Bilancio europeo: l’Italia chiede più risorse

20 Febbraio 2020
Bilancio europeo: l’Italia chiede più risorse

Il premier Conte parla di «emergenza nazionale» a causa dei tagli del Consiglio europeo alle risorse comunitarie. In ballo ci sono 230 miliardi di euro che verrebbero a mancare.

A Bruxelles è in corso un negoziato duro sul nuovo bilancio pluriennale europeo 2021-2027. Al summit straordinario in cui si stanno incontrando i 27 capi di Stato o di Governo che compongono il Consiglio dell’Unione europea si discute a oltranza ma gli Stati sono ancora molto lontani tra loro e le proposte sul tavolo sono divergenti al punto di registrare critiche e bocciature, come quella del Parlamento europeo.

Per l’Italia partecipa il presidente del Consiglio Giuseppe Conte, che definisce il quadro “complicato”. L’Italia porta con sé proposte “ambiziose”, come le ha definite il premier all’agenzia stampa Adnkronos al momento del suo arrivo all’importante incontro: “L’Europa è di fronte a grandi sfide, cui non possiamo offrire piccole risposte. Rilancio dell’occupazione, crescita, vogliamo un’Europa più verde e più digitale: per tutte queste sfide occorrono dotazioni finanziarie adeguate”.

Risorse che tuttavia non arrivano, a causa dei consistenti tagli apportati dalla proposta del presidente del Consiglio Europeo, il belga Charles Michel, che ha proposto di mettere sul piatto soltanto lo 1,074% del reddito nazionale lordo dell’Unione. Troppo poco per il presidente del Parlamento europeo, David Sassoli, che vorrebbe arrivare all’1,3%. Non è questione di poco conto, perché ogni decimale vale 100 miliardi di euro e, dunque, la distanza tra le due proposte misura 230 miliardi, che se venissero meno farebbero calare in maniera drastica le risorse disponibili per l’attuazione di tutte le politiche comunitarie, dai fondi coesione all’agricoltura, e precluderebbero l’avvio del New Green Deal, il nuovo “piano verde” per la salvaguardia del clima e dell’ambiente, che richiede investimenti consistenti, dell’ordine di centinaia di miliardi.

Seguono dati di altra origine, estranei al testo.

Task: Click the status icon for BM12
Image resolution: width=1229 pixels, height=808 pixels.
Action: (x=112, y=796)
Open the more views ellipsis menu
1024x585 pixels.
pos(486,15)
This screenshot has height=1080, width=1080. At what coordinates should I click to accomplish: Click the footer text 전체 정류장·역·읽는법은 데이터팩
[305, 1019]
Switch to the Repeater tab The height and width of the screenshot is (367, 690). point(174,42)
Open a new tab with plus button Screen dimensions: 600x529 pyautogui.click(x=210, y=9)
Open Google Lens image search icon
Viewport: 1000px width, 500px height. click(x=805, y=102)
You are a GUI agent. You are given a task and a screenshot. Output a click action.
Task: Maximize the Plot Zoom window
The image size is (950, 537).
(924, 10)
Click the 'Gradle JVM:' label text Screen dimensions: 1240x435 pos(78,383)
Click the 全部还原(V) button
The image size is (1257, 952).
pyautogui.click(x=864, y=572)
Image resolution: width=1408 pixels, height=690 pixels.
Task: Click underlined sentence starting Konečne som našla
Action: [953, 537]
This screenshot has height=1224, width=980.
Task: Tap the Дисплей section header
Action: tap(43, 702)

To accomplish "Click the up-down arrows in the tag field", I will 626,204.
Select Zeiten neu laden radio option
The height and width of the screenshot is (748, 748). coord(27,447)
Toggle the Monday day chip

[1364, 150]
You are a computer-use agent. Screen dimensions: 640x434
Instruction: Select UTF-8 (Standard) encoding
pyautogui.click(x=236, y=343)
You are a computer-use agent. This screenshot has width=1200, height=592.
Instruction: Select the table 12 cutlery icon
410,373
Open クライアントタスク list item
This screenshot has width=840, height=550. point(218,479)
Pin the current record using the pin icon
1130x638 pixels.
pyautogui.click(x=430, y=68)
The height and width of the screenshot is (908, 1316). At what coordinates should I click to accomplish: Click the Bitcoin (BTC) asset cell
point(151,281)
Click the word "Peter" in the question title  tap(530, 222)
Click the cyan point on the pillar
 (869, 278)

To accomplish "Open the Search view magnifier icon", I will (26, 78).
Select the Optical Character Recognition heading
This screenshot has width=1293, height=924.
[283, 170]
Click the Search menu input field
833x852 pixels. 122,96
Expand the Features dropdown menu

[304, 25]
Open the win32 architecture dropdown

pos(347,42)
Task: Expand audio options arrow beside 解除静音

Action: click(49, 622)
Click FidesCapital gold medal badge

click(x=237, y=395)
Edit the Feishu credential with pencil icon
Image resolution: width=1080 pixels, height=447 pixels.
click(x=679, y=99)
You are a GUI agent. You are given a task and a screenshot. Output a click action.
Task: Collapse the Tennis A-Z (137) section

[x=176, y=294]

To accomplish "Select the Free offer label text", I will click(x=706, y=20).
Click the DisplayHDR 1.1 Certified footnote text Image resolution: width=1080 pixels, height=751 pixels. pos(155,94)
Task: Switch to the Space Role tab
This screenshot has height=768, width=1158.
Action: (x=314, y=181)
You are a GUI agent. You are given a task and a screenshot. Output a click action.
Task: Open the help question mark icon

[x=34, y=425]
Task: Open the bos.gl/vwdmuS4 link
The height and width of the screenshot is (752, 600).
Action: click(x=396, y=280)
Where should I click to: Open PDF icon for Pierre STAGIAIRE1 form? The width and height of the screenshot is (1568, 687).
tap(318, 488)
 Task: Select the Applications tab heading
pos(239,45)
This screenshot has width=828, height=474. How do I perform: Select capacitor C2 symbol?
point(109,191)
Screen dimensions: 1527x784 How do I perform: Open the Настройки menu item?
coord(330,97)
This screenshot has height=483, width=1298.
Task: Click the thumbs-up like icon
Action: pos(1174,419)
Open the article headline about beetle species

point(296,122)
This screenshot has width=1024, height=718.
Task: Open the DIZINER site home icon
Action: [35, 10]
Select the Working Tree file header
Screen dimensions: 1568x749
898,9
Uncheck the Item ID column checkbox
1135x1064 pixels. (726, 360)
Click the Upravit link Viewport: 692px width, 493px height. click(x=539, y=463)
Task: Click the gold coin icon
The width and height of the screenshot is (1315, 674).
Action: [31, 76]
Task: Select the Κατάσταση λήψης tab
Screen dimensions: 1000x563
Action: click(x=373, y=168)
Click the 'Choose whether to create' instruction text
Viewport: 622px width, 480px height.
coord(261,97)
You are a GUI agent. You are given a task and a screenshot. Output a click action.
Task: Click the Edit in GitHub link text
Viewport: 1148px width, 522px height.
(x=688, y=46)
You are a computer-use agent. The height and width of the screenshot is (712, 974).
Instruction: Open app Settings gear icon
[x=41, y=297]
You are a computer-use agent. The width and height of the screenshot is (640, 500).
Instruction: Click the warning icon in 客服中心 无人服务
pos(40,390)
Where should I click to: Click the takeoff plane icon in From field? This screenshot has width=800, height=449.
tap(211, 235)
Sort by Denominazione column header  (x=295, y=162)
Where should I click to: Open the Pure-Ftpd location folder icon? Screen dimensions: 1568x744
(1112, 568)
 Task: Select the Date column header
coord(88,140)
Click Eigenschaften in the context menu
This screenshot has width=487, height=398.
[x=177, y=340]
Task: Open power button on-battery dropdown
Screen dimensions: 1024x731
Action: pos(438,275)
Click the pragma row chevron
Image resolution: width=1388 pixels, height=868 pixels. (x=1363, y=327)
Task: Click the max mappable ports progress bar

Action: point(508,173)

Così il presidente Conte – mentre i lavori sono ancora aperti – lancia l’allarme e, per come ci riporta l’agenzia Adnkronos – espone che l’Italia è di fronte ad “un’emergenza nazionale. Noi non possiamo accettare di continuare a crescere con questi decimali. L’Italia si preannuncia fanalino di coda. Noi dobbiamo essere orgogliosi, non possiamo accettare questa prospettiva. E per questo che chiamo a raccolta tutte le forze sane del Paese: dobbiamo lavorare in questa direzione e non dobbiamo disperdere energie”.

Conte aggiunge che “sarà molto difficile avere una decisione questa settimana, ma lavoriamo”, anche perché nella proposta di Charles Michel sul bilancio europeo ci sono “molte cose” da cambiare. “Dobbiamo essere molto ambiziosi sulle risorse proprie. E non ci piacciono i rebates”, cioè gli sconti ai contributi al bilancio Ue di cui godono la Germania e i quattro ‘frugali’, cioè Svezia, Austria, Danimarca e Olanda” cioè i Paesi che, guardacaso, vorrebbero un bilancio con una soglia ancora più bassa, appena dell’1%.